**Problem requirements**
Within the records, which lines hold the string "agent"? Report each one by copying it.

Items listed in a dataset
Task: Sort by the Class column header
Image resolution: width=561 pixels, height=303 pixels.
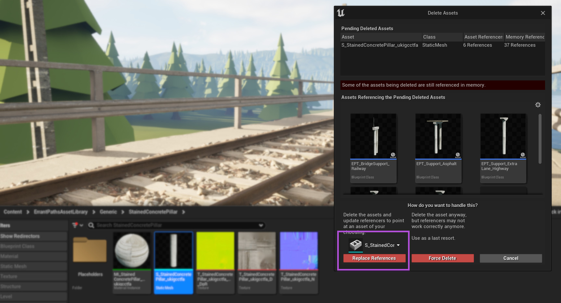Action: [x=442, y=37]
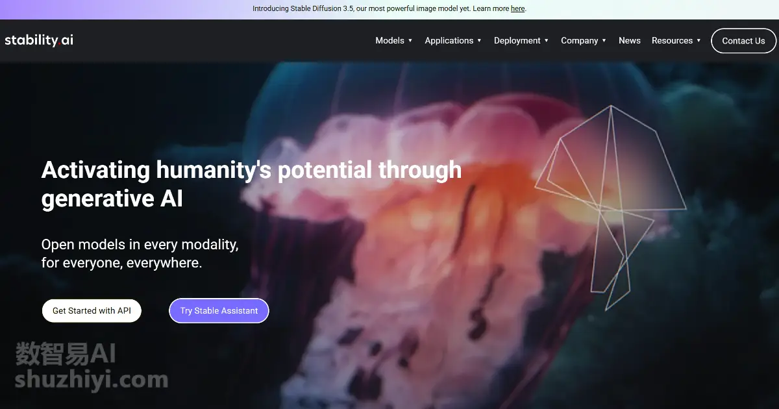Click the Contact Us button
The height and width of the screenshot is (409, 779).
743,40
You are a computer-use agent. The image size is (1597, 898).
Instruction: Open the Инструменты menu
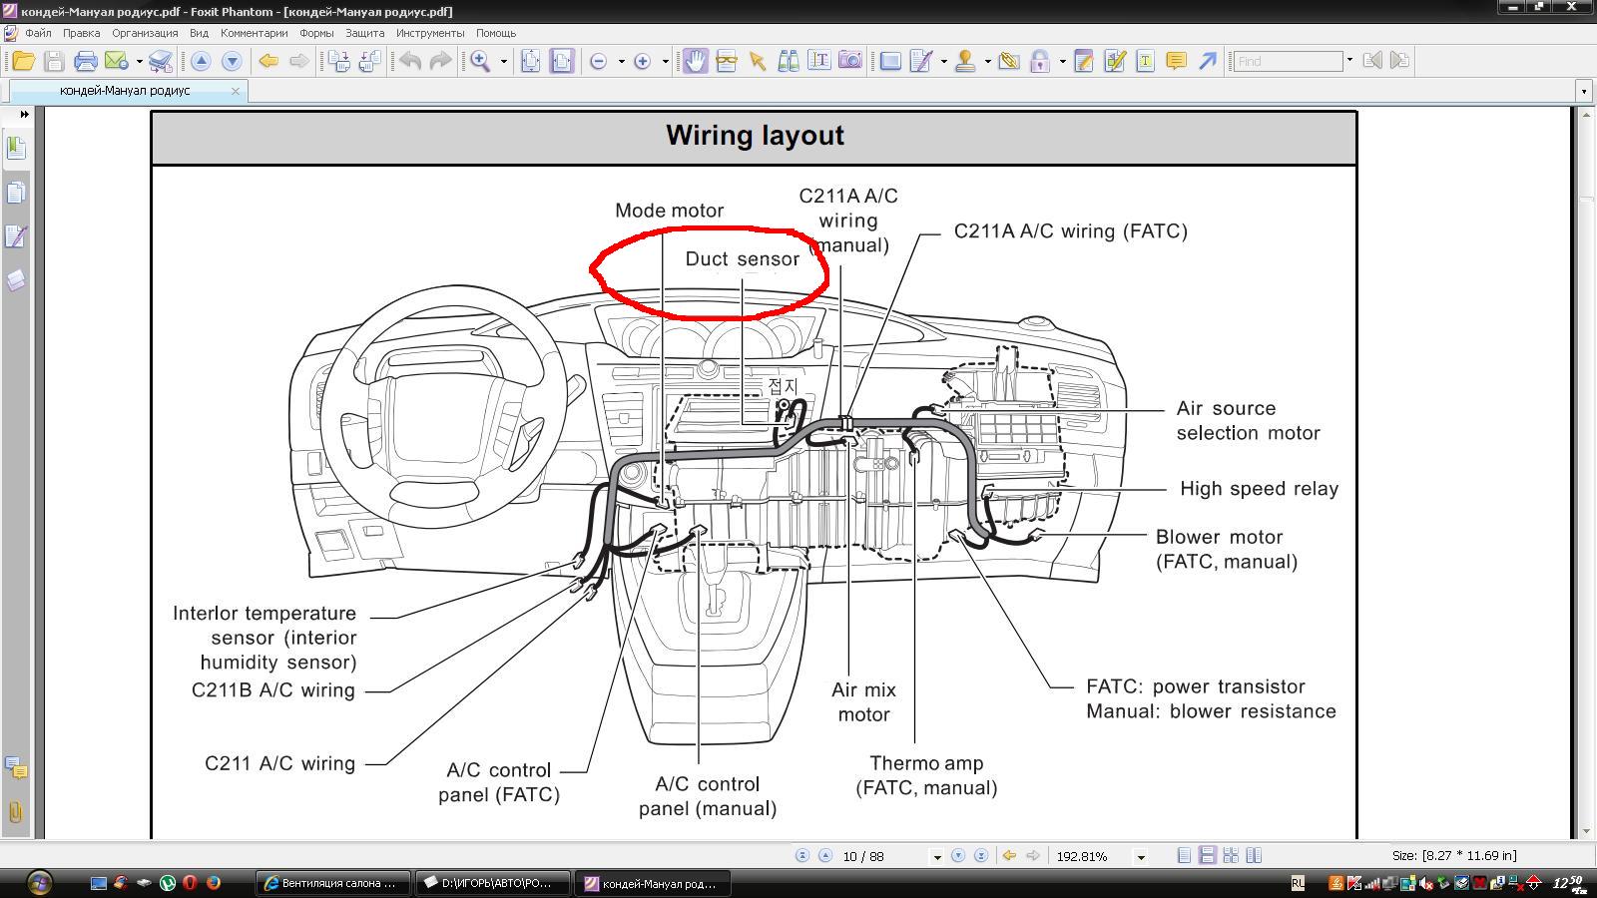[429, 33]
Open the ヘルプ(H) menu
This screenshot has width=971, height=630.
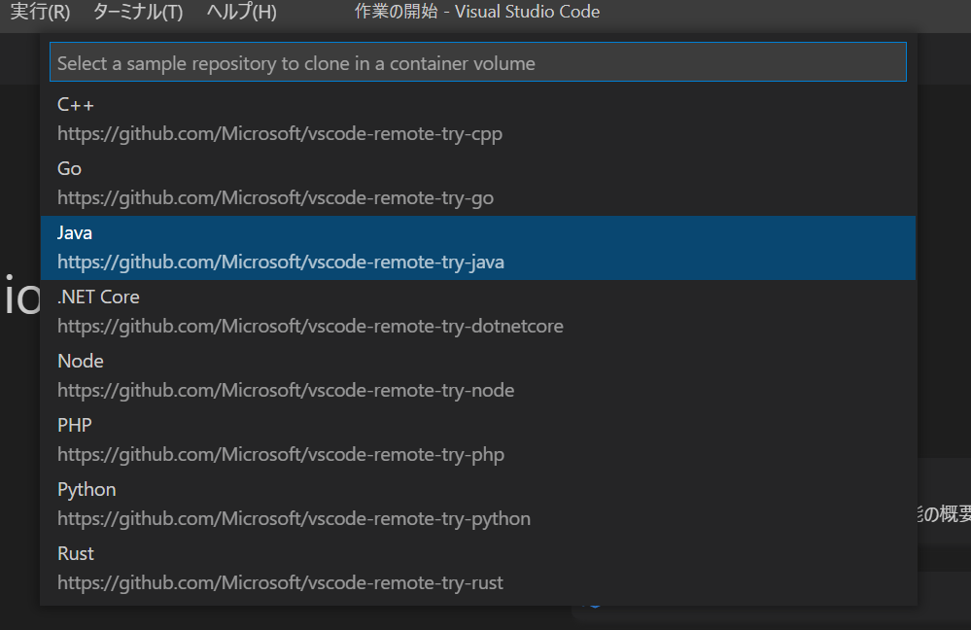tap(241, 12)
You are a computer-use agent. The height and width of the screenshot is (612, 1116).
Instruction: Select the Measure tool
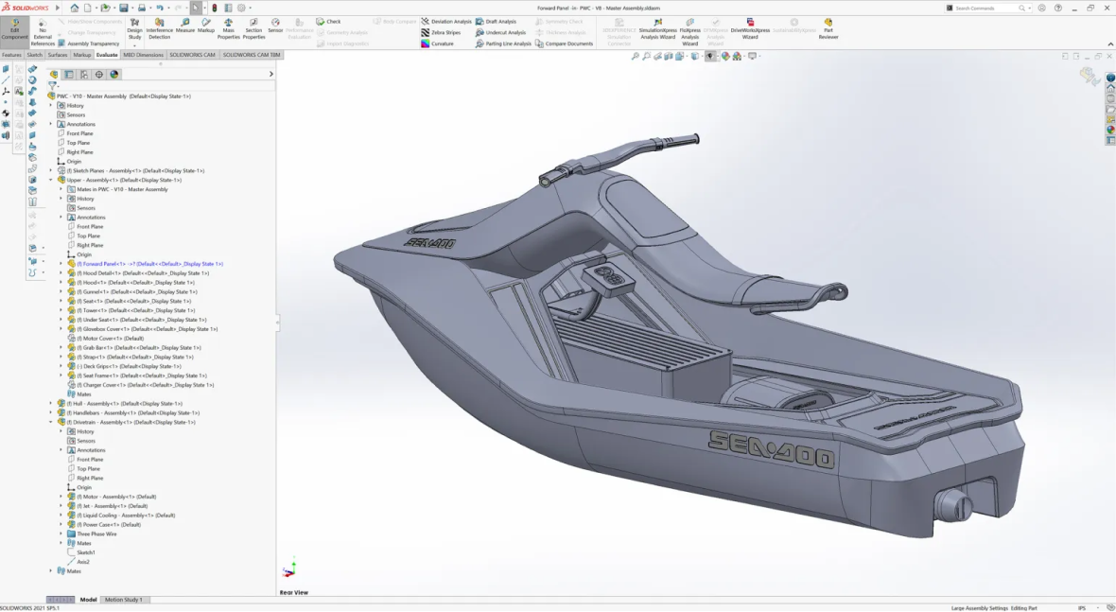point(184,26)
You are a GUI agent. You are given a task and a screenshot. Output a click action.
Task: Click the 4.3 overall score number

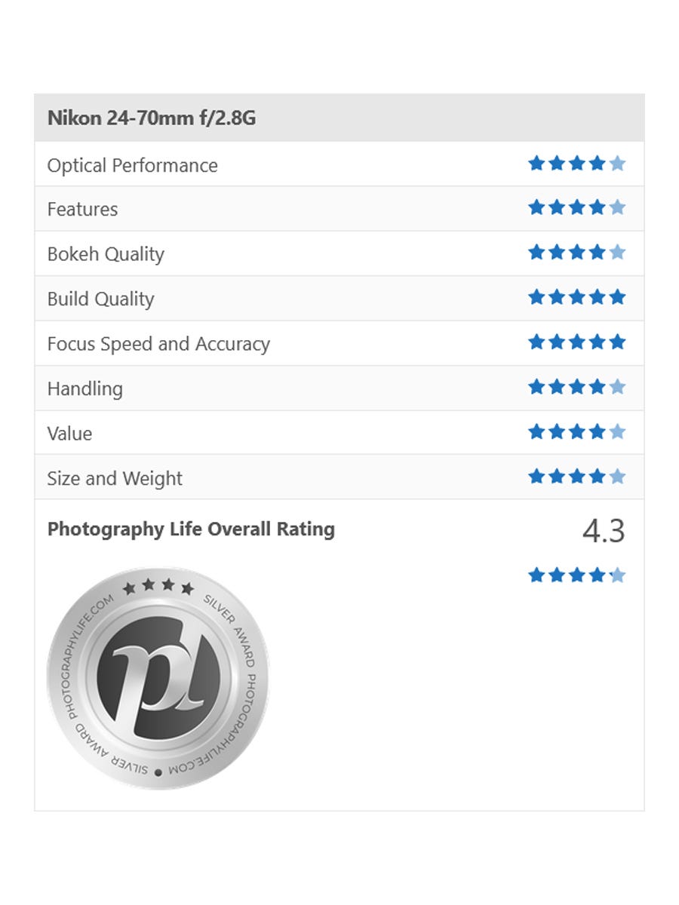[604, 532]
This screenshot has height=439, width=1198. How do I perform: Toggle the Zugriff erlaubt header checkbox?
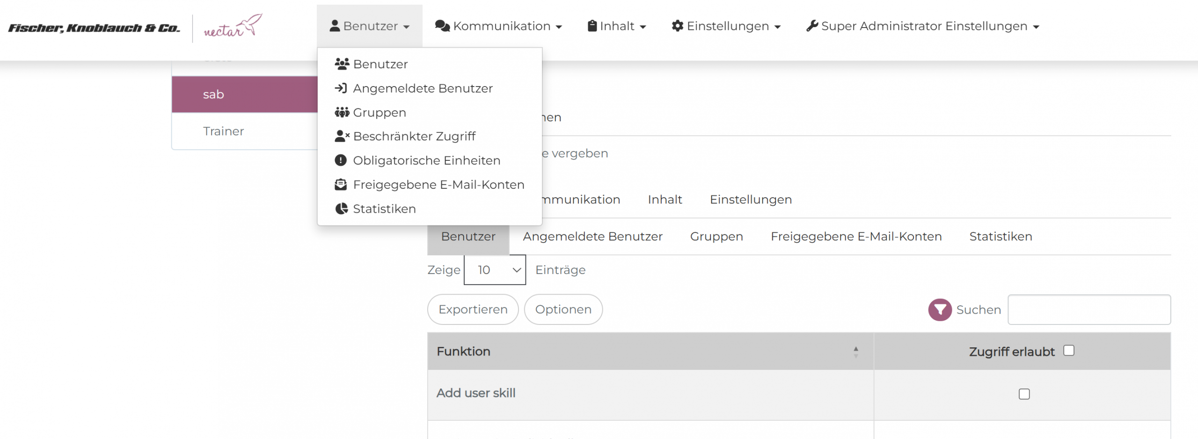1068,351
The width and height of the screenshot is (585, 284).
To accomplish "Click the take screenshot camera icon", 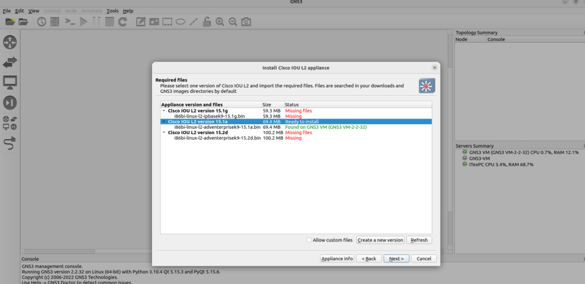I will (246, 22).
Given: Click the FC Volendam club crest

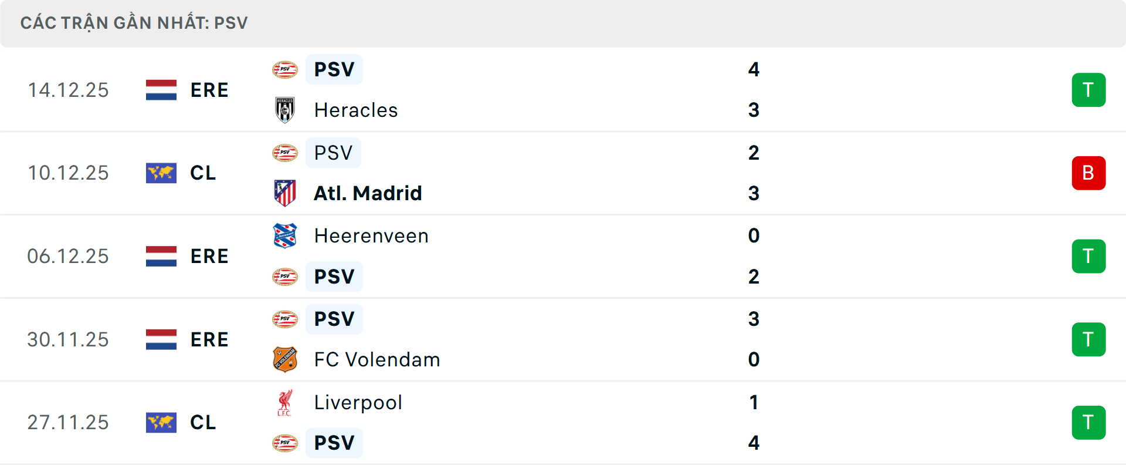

**Exercise answer**
You are a computer-use agent. The image size is (1597, 898).
You are a computer-use agent. The height and width of the screenshot is (612, 1116).
You are a GUI agent. You are given a task and a screenshot. Output a click action.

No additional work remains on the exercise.